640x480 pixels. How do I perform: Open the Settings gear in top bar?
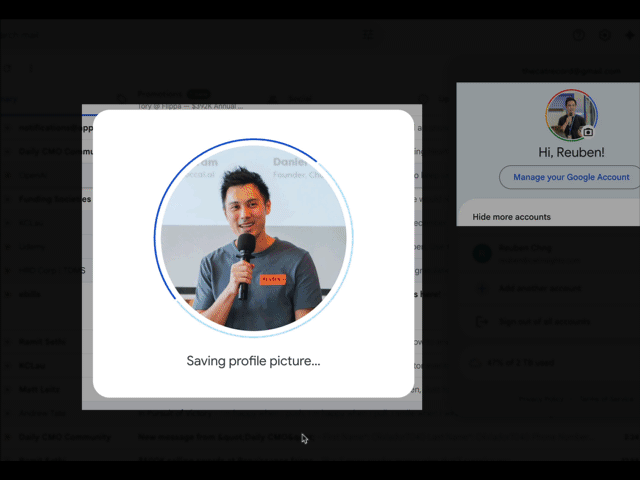pyautogui.click(x=605, y=35)
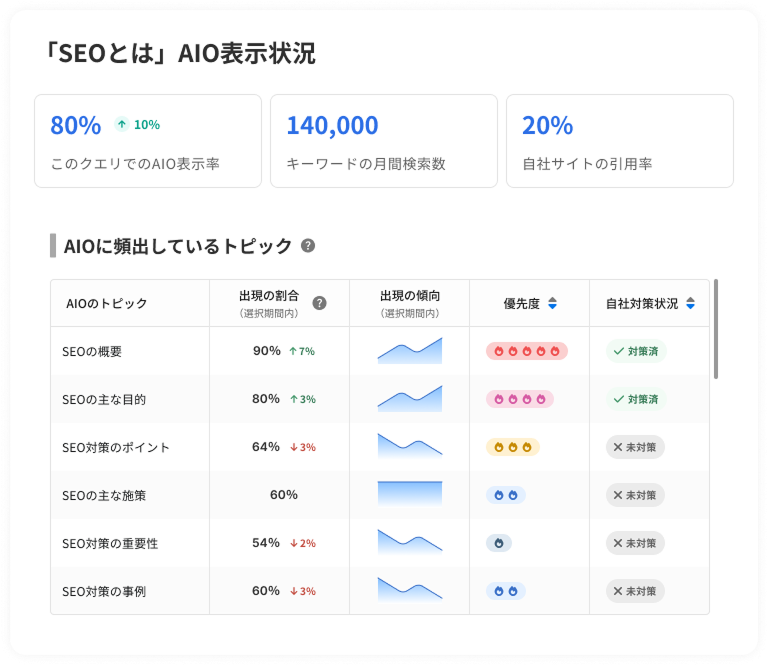Click 未対策 status badge for SEO対策のポイント
This screenshot has width=768, height=665.
coord(635,447)
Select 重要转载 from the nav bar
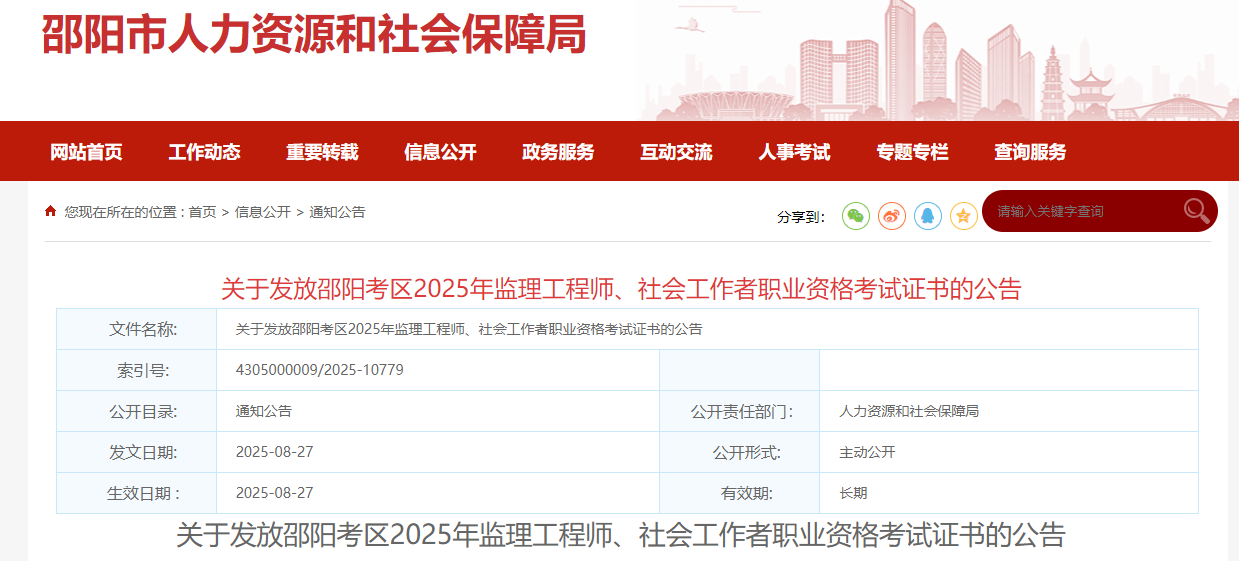This screenshot has height=561, width=1239. pyautogui.click(x=322, y=152)
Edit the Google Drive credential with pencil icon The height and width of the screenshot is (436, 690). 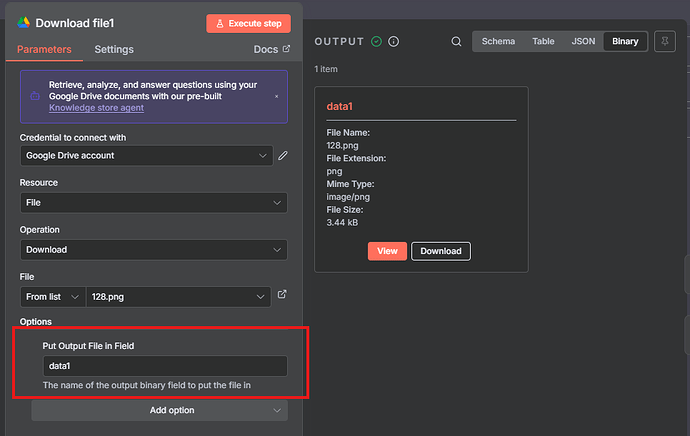[283, 156]
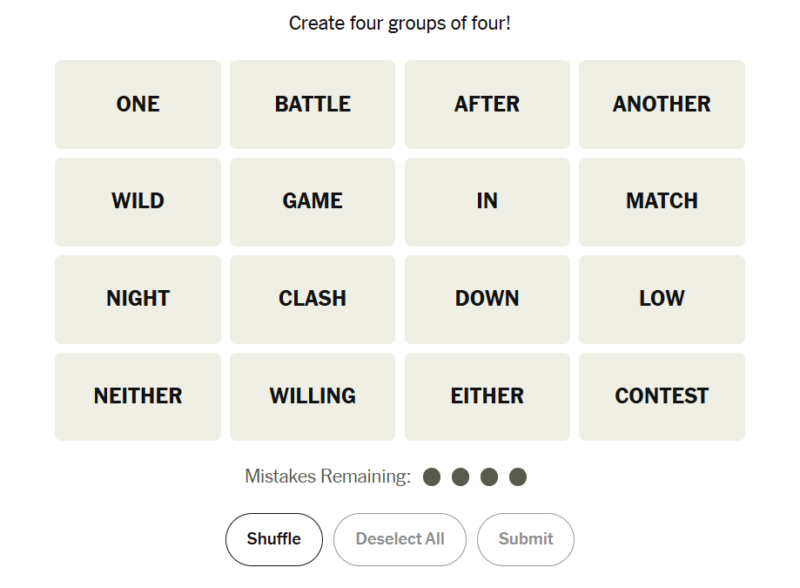This screenshot has width=800, height=588.
Task: Click the IN tile
Action: point(487,201)
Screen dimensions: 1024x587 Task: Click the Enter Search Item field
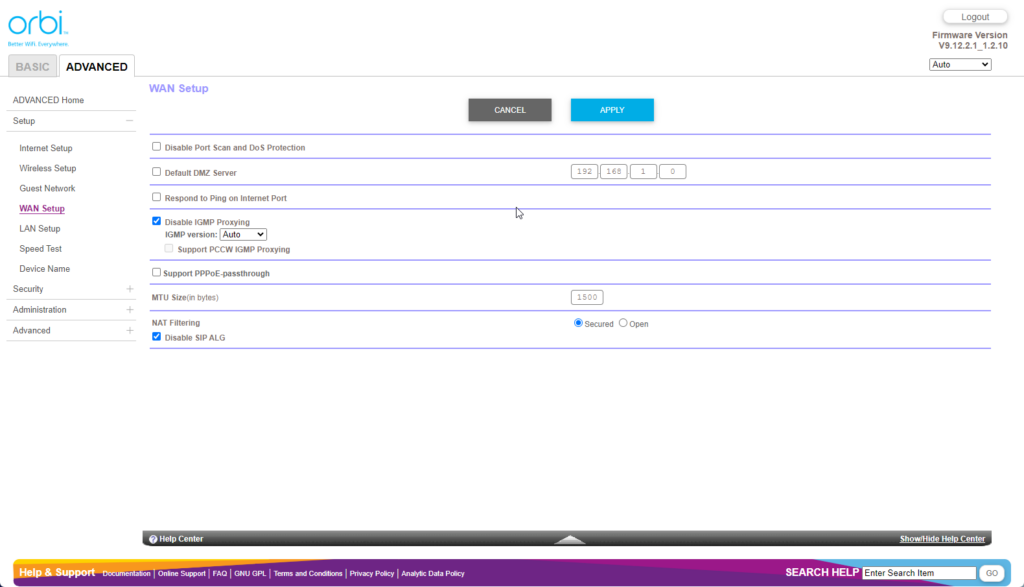[x=919, y=573]
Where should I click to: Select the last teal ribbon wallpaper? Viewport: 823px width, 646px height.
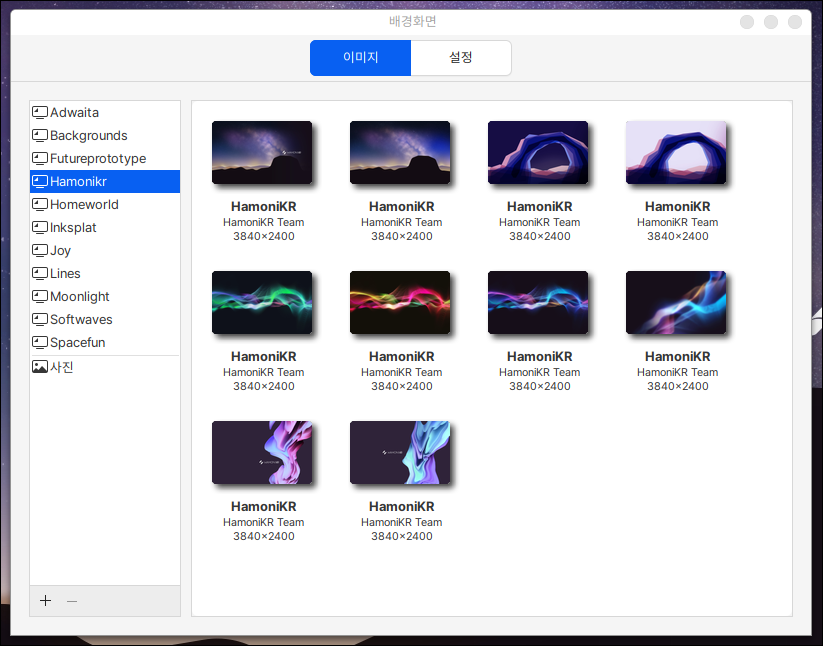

══════════════════════════════

**WHAT THE EXERCISE ASKS:**
Leave out each picture and extract the lines from the one containing "Screen dimensions: 1024x587" through the end of the records above, inclusive, exactly as they stand.

**YOUR SOLUTION:**
Screen dimensions: 1024x587 Task: Click the Enter Search Item field
[x=919, y=573]
Where should I click to: Select the last teal ribbon wallpaper? Viewport: 823px width, 646px height.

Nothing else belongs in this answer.